Stoner’s inventions in the fields of optics and electronics, and by the development of the
semiconductor pumped ultrafast laser, which he undertook jointly with Coherent Laser
Group. Cooper Mountain was subsequently acquired by Rudolph Technologies, which
was taken public in 1998. Its ultrafast optical products and systems, with sales of close
to a billion dollars, have become the standard throughout the semiconductor industry for
metal interconnect and ion implantation process control measurements.

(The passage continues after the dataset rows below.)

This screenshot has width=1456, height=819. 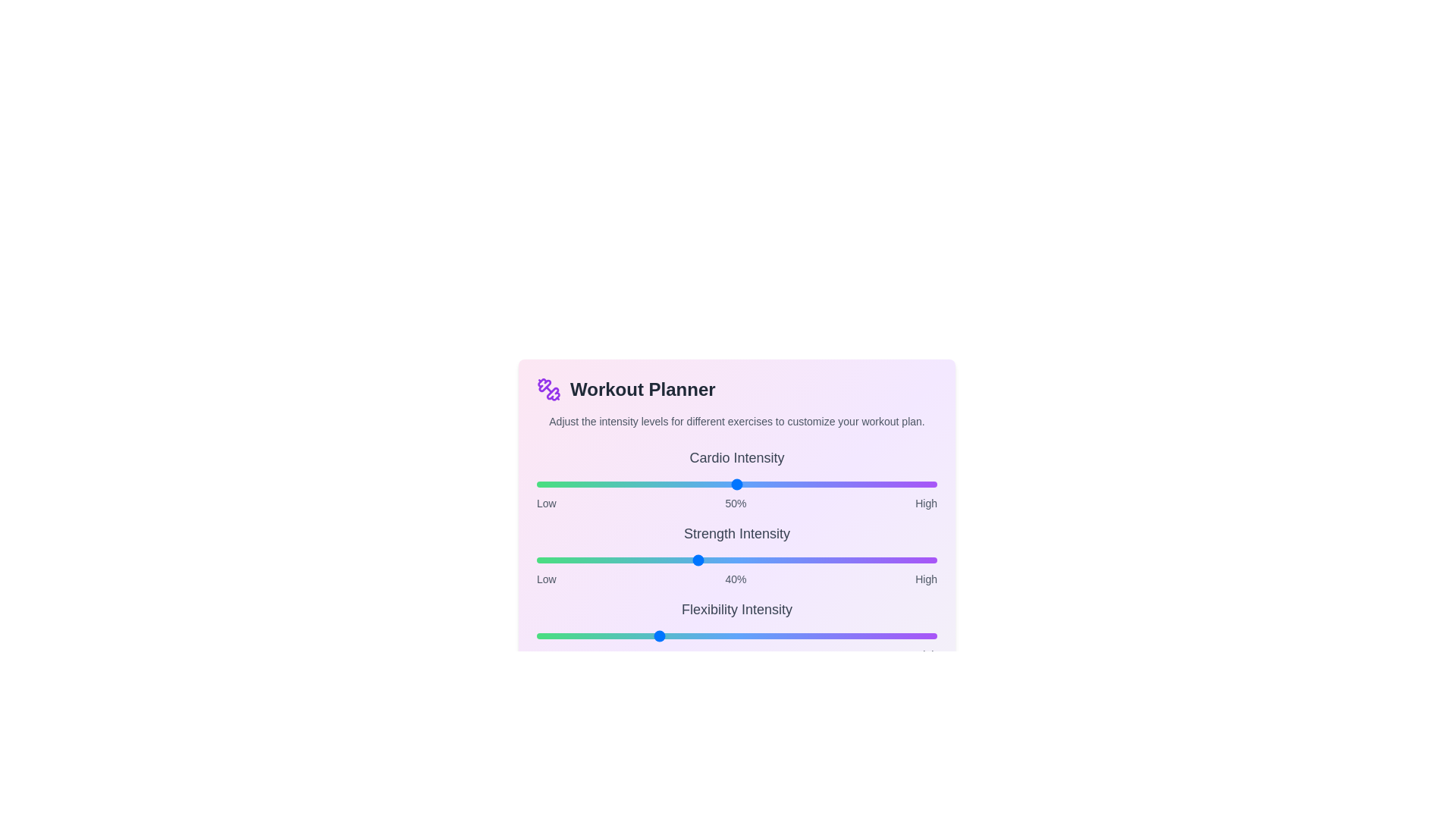 What do you see at coordinates (552, 636) in the screenshot?
I see `the intensity of the 2 slider to 4%` at bounding box center [552, 636].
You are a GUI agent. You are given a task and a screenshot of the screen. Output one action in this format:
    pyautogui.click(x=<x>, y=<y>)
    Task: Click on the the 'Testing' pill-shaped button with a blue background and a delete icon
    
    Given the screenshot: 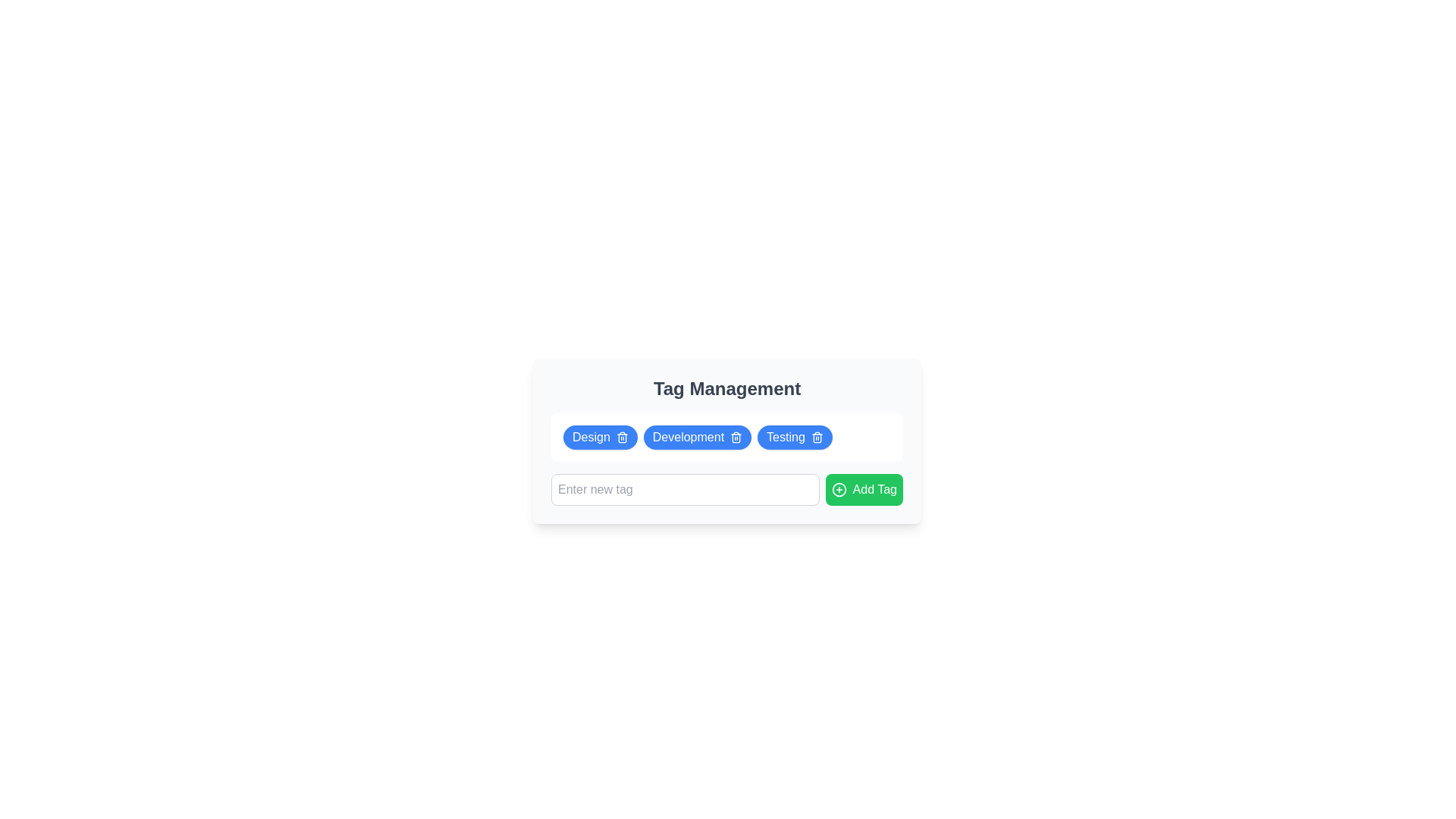 What is the action you would take?
    pyautogui.click(x=794, y=438)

Dr. Stoner subsequently formed Vinestone Corporation, a UK peer-to-peer database and
workflow software developer, which he sold in 2002. From 2002 to 2007 he held a
number of senior executive roles and served as Chairman of the Technical Advisory
Board at Zygo Corporation, a developer of precision optical systems and instruments for
the global aerospace and semiconductor industries. There he led three of the company’s
four divisions, and oversaw the development of numerous optical instruments and
systems, including sections of the National Ignition Facility (NIF). At Zygo he also coinvented a family of thin film measurement and surface profiling techniques using white
light interferometry, and led a joint research program with collaborators at Brown
University in Scanning Opto-Acoustic Microscopy (SOAM).
In 2007 he joined the Clinton Foundation, where he was named the Chief Executive of
the Africa-based Clinton-Hunter Development Initiative, an economic development group
with programs in business creation, agriculture, health and reforestation operating
primarily in Rwanda and Malawi. In this role he also served as an economic advisor to
the Ministers of Finance and Agriculture in both countries. He later established and led
the Clinton Foundation’s Developing World Clean Energy Initiative, working in India and
East Africa to help governments develop renewable energy policies and projects.
Dr. Stoner joined MIT’s Energy Initiative (MITEI) in mid-2009 to help create a
multidisciplinary program involving faculty, staff and students focused on the energy
challenges of the developing world. He is currently the Executive Director of the Low
Carbon Energy University Alliance (MIT-Cambridge-Tsinghua). He also serves on the
Board of Directors of the Asia Energy Access Fund.
Dr. Stoner received a Bachelor of Science degree in Engineering Physics with High
Honors from Queen’s University, Canada, and a doctorate in condensed matter physics
from Brown University. He was a National Science and Engineering Research Council
of Canada Scholar, and Brown Fellow, and an Adjunct Professor of Engineering at
Brown from 1995 through 2005. His current technical interests include energy
distribution systems, and phonon imaging.